CUNHA E JAQUES WAGNER NO TEATRO DO ABSURDO
O encontro entre Eduardo Cunha e Jaques Wagner em Brasília, de acordo com a reportagem de Fernanda Krakovics, Simone Iglésias, Júnia Gama e Sérgio Roxo, O Globo, edição de quinta-feira, transformou o presidente da Câmara e o chefe da Casa Civil em atores de uma peça do absurdo, tema preferido do romeno Eugene Ionesco que viveu em Paris até sua morte em 1994. Sim. Pois somente sob o ângulo do absurdo é que se pode interpretar o diálogo travado entre ambos, principalmente de parte do parlamentar do PMDB.
Eduardo Cunha propôs obstruir a aceitação do processo de impeachment de Dilma Rousseff em troca da influência do governo no Conselho de Ética da Câmara, além de, através do Ministério da Justiça, interferir nos rumos da Operação Lava-Jato, que deixou evidente o gigantesco assalto praticado contra a Petrobrás. Para tanto, ele chegou a sugerir a nomeação do vice Michel Temer para a pasta da Justiça no lugar de Eduardo Cardozo. Isso porque Cardozo não tem controle sobre a Polícia Federal.
Esta opinião, aliás, é compartilhada pelo ex-presidente Lula. Para início de conversa, digo eu, primeiro é impossível cercear a ação da Polícia Federal; segundo, a simples tentativa tornar-se-ia um escândalo tão grande, que refletiria tanto nacional quanto internacionalmente. Seria uma explosão no que resta no campo da ética na esfera governamental.
BAIXÍSSIMO NÍVEL
Mas o que chama a atenção e a indignação é a existência de um clima que tornou possível proposta desse nível. A política brasileira, que já desceu demais, transmite a sensação de que permanece em declínio. Parece incrível. Porém está ocorrendo. O vice Michel temer, contudo, apressou-se em afirmar que não aceita ser nomeado ministro da Justiça.
A que ponto chegam as pessoas neste país… E tudo isso, toda essa série vergonhosa de atos, para nada. Sim, para nada. Porque é impossível deter a denúncia formalizada pelo Procurador Geral contra Eduardo Cunha, deslocando o processo de investigação para o STF. Como, diante do comunicado do Ministério Público da Suíça, a Corte Suprema poderá arquivar da noite para o dia, como num passe de mágica, paralisar a evolução natural dos fatos? Absolutamente impossível.
O ex-presidente Lula tem a obrigação de saber traduzir todo o episódio para o contexto da época atual. Tem, na realidade, a obrigação de saber. Afinal de contas é o único político do mundo a ter disputado sete eleições seguidas. Perdeu as três primeiras, venceu as outras quatro. (incluindo as de Dilma)

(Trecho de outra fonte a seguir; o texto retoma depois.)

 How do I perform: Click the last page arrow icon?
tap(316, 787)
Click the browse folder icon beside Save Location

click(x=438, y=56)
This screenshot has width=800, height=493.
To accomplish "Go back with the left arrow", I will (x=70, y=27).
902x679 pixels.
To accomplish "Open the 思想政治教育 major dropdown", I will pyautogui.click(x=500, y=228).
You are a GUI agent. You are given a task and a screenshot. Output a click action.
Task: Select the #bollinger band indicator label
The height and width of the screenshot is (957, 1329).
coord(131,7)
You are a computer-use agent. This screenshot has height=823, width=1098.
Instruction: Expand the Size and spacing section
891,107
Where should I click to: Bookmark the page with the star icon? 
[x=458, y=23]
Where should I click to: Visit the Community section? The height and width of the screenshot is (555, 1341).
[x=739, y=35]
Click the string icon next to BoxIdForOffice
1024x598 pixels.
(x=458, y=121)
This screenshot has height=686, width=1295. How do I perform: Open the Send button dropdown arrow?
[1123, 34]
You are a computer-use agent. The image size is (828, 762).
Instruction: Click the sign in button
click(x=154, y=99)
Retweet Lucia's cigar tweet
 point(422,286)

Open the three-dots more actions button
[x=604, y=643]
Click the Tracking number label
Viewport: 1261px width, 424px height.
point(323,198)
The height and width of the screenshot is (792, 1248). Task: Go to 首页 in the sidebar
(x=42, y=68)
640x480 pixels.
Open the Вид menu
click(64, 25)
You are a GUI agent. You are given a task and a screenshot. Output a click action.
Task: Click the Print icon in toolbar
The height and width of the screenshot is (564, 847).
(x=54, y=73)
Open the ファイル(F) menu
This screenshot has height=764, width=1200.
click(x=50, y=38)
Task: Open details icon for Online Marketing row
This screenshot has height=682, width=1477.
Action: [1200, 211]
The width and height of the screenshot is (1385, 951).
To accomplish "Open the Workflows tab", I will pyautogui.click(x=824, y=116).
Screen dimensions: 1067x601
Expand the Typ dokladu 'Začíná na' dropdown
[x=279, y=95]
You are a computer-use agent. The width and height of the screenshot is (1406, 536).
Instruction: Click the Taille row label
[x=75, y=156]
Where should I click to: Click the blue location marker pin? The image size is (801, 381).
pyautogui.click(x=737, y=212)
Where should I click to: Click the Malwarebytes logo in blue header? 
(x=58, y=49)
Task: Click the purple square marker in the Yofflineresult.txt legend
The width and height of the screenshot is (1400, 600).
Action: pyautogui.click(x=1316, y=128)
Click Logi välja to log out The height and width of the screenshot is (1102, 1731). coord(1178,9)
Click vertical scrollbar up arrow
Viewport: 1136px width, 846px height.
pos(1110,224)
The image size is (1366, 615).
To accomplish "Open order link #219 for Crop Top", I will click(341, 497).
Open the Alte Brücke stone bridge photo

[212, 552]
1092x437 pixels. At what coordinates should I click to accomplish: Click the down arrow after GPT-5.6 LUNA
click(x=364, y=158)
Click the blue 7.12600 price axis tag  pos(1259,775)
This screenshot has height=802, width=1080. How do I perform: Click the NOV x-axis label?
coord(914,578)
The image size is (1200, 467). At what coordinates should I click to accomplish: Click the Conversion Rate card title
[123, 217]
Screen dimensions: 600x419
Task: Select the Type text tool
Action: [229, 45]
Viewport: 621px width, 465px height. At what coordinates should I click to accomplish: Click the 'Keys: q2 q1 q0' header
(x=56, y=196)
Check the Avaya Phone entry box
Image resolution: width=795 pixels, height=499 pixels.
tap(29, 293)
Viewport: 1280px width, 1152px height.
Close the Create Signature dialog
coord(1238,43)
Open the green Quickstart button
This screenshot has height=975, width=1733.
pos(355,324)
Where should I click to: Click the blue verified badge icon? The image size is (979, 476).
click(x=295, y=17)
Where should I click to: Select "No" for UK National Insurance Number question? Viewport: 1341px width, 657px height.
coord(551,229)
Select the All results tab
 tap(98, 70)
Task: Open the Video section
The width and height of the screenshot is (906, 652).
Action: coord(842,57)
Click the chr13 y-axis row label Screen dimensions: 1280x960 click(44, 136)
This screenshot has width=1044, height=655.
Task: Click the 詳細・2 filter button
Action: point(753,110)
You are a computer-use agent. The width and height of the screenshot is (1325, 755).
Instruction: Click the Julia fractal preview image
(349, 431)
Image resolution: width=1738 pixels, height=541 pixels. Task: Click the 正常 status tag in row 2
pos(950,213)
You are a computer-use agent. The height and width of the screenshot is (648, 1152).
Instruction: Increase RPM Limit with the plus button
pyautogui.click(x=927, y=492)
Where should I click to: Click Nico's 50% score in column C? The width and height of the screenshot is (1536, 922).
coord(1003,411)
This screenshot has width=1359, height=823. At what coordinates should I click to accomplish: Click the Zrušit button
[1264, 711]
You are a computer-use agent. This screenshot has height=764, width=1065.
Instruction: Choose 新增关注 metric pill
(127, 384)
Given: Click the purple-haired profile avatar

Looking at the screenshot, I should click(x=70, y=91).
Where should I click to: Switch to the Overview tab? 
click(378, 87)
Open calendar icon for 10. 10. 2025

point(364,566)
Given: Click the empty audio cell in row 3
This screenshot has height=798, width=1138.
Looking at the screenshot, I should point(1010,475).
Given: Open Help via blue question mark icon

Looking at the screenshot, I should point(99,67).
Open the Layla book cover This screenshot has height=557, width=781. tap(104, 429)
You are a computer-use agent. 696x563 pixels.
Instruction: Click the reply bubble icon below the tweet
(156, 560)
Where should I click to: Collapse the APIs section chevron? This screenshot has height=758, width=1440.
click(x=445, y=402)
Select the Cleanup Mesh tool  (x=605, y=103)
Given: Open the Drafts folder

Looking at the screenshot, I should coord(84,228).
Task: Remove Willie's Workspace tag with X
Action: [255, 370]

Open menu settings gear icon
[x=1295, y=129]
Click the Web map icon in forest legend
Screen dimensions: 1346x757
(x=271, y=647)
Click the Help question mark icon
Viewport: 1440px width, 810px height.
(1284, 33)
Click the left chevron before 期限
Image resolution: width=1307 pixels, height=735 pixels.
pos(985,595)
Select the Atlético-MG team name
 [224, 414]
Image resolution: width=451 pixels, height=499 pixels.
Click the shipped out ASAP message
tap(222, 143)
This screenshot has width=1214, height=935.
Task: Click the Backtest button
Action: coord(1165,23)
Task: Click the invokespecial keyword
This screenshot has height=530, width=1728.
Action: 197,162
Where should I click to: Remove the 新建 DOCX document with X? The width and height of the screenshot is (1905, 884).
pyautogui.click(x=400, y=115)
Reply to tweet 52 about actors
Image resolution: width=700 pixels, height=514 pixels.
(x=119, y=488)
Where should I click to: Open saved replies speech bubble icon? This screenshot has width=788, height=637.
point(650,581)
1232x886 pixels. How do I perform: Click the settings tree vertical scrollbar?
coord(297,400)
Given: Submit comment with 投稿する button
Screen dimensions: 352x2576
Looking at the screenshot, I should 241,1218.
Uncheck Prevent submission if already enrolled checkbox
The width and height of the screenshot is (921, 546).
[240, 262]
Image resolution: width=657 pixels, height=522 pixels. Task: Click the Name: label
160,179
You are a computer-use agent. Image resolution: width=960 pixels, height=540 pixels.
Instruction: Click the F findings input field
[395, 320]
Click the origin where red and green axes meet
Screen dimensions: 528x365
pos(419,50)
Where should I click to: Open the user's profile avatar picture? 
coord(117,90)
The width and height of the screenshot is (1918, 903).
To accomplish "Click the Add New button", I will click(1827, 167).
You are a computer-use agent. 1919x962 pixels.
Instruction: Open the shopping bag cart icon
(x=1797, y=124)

Experiência não lhe pode faltar para a leitura do termômetro que mede a situação do poder. No momento, frágil, abalada por uma sequência colossal de escândalos. Um atrás do outro. Como, então, explicar a distonia atual? Só pode ser esclarecida a partir do clássico Os Donos do Poder, de Raymundo Faoro, somada à embriaguez do sucesso.
DONO DO MUNDO
Com as vitórias de 2002 a 2014, Lula passou psicologicamente a se considerar invulnerável, podendo flutuar acima das leis, rompendo limites a que todos os seres humanos estão obrigados a respeitar. Não respeitou. E, como repetiu a atuação sucessivamente, julgou-se um personagem de aço, capaz de poder fazer qualquer coisa. No país e no exterior. Eduardo Cunha também. Chocaram-se com a força da realidade e com o poder insuperável da opinião pública. Ionesco no palco do Planalto.